I’ve been reading about orchestrating multiple AI agents to handle different parts of a workflow. One agent fetches the data with puppeteer, another cleans it, a third exports it. They work together to handle the whole pipeline.
It sounds good in theory, but I’m wondering if this is real or just marketing. How does coordination actually work? What happens when one agent fails—do the others just hang? How do you debug something like this when it breaks?
I have a project where I need to extract data from multiple sources, validate it, and create a report. Right now it’s all manual scripts and spreadsheets. If multiple agents could actually handle this without constant babysitting, that would change everything.
Has anyone actually tried orchestrating multiple agents on something like this? What was your experience?

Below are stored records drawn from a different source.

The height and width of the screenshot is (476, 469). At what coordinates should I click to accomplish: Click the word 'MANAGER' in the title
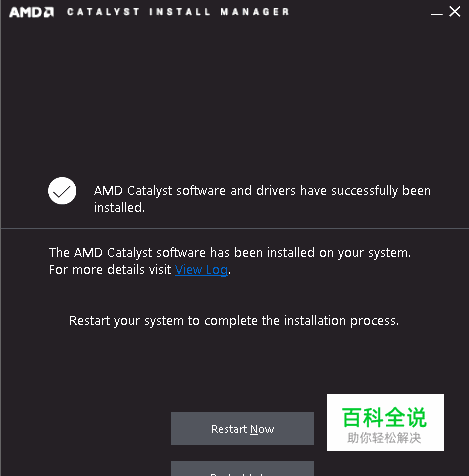[x=255, y=12]
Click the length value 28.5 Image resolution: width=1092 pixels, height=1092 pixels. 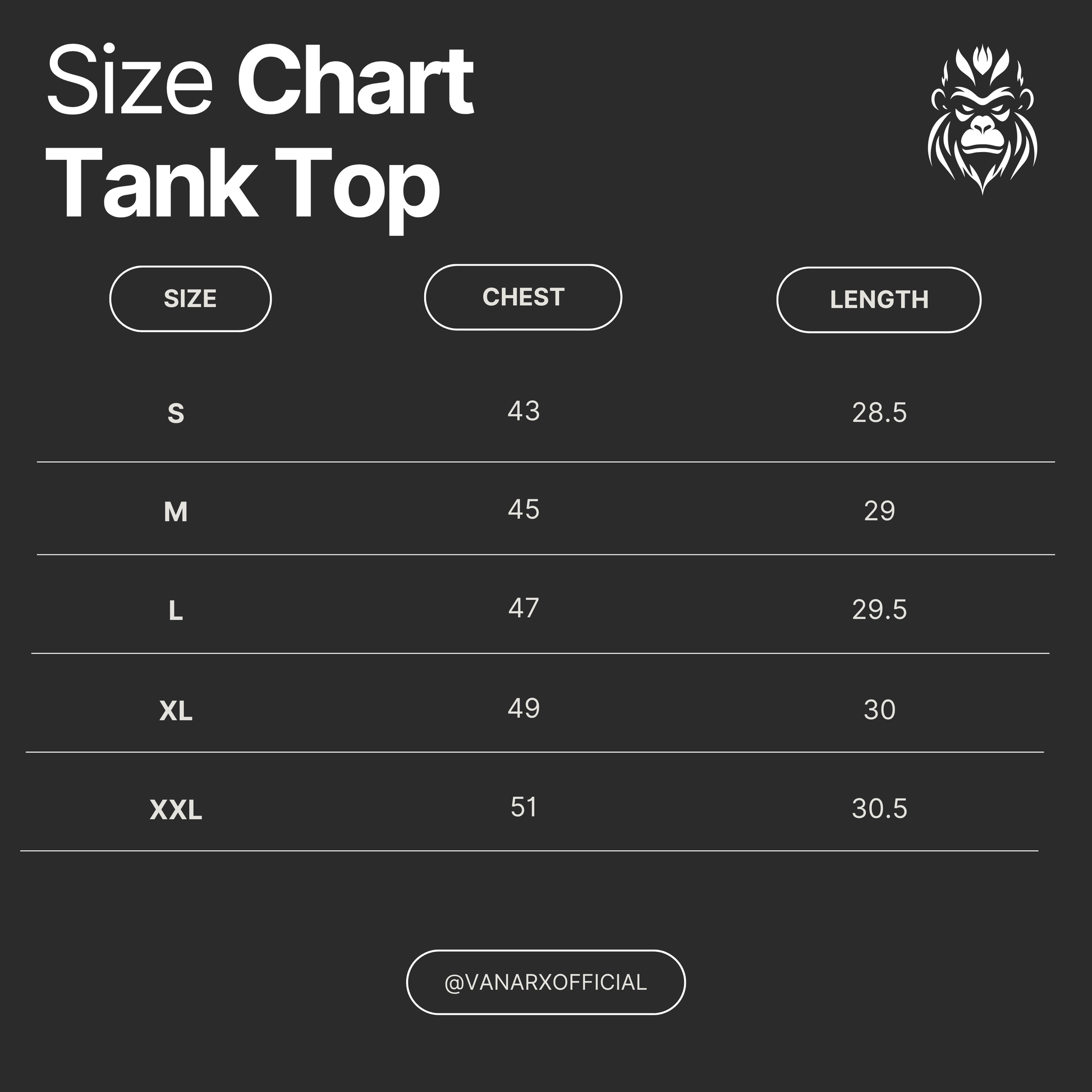pyautogui.click(x=879, y=412)
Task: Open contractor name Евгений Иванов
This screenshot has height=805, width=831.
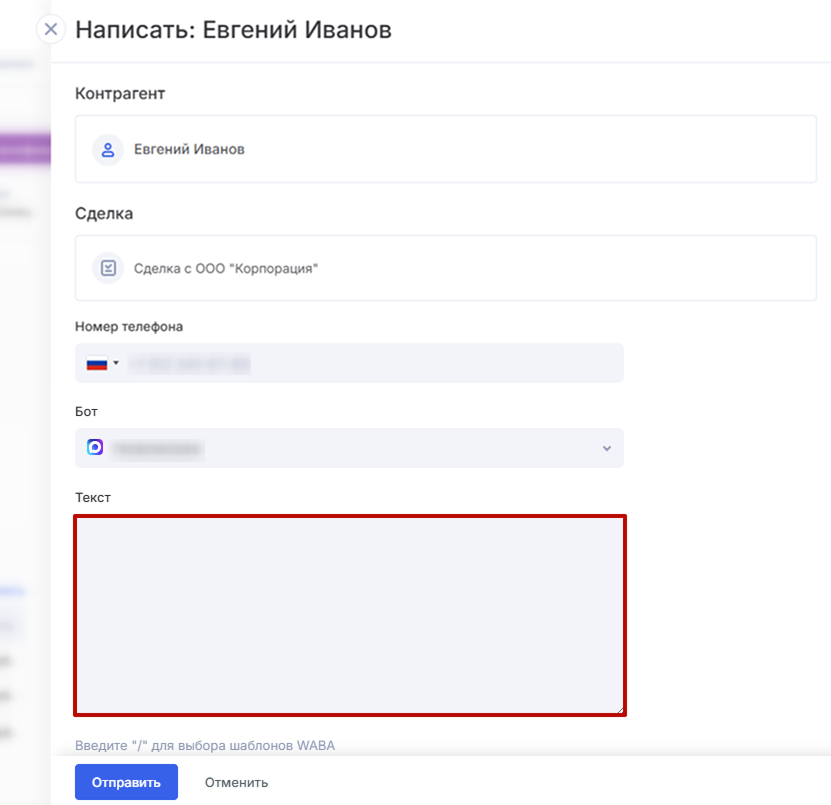Action: tap(189, 150)
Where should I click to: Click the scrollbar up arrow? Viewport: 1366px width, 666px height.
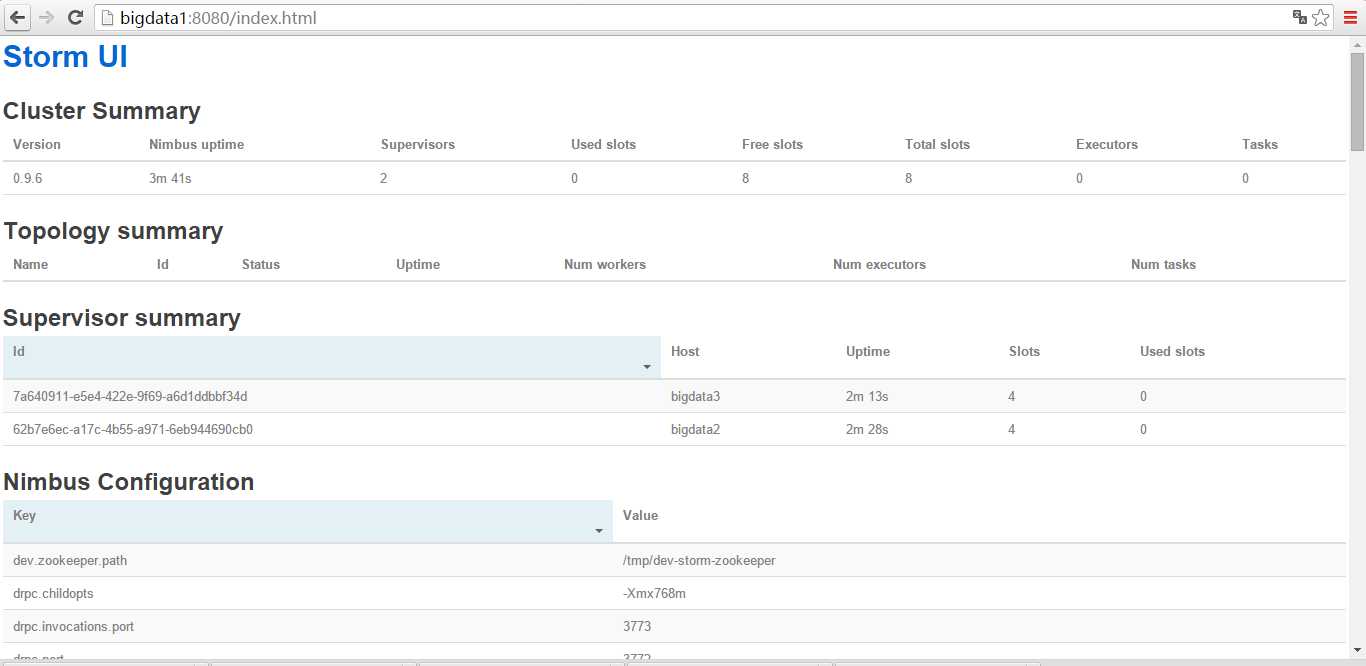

This is absolutely real, not marketing. I use autonomous AI teams for exactly this—data extraction, validation, and reporting all in one workflow.

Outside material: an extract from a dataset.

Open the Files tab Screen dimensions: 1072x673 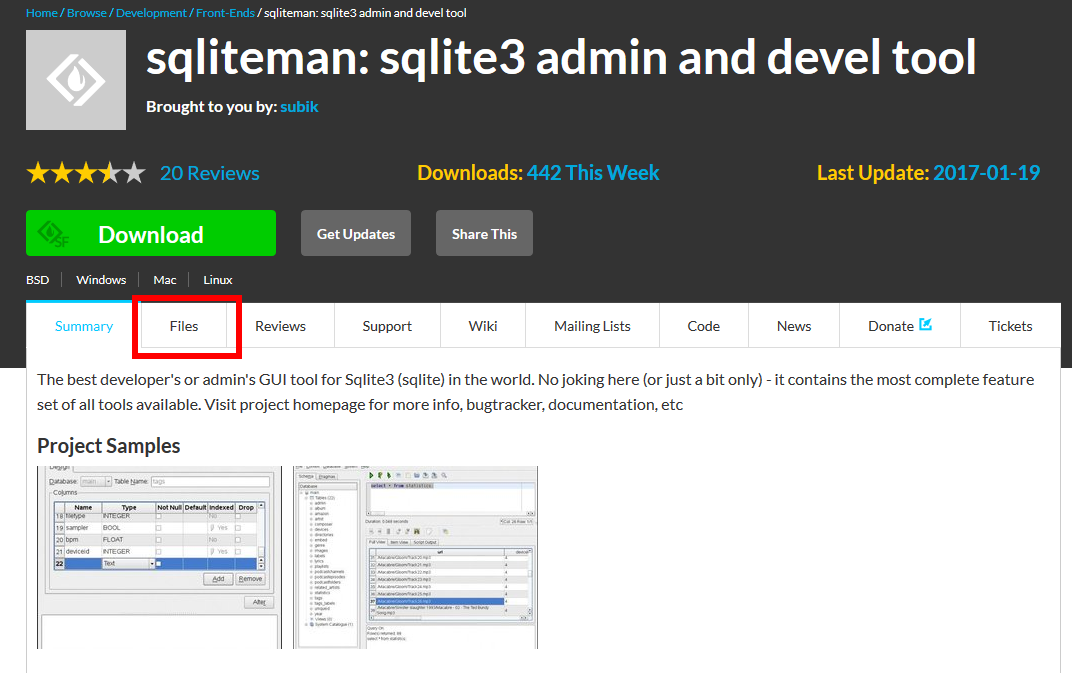(184, 326)
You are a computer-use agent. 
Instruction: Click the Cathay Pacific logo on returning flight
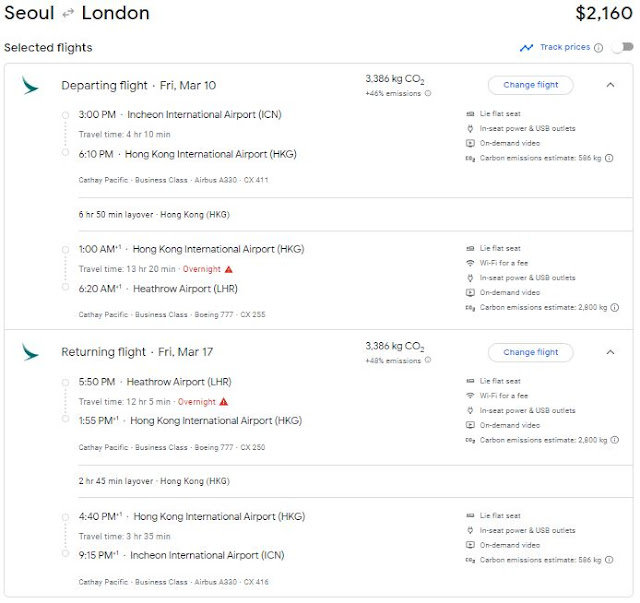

Here’s how it works. You define agents with specific roles. One handles puppeteer-based data extraction, another validates and cleans the data, a third generates reports. They communicate through a workflow, so one agent doesn’t start until the previous one finishes. If something fails, you get clear error messages about which agent broke and why.
The key difference from manual scripts is that agents can adapt. If a data format changes slightly, the validation agent can handle it without you rewriting code. That’s the real power.
Error handling is built in. Failed workflows don’t cascade—they stop and report exactly where they failed.
I set this up for a supplier data pipeline. The puppeteer agent handles extraction, a second agent does data validation against our schema, and a third pushes to our database. Coordination is handled through the workflow system, so each agent waits for input from the previous one. Debugging is easier than I expected because each agent logs what it does.
The orchestration part is simpler than managing multiple manual scripts. Each agent has defined inputs and outputs, so failures are isolated. One agent failing doesn’t cascade to the next unless you explicitly configure it that way. For reporting workflows, this setup cuts down operational overhead significantly because validation and export are automated instead of manual checks.
Yeah it works. Used it for data pipeline. Each agent handles one part. If one fails, workflow stops and tells u where. Way cleaner than writing seperate scripts.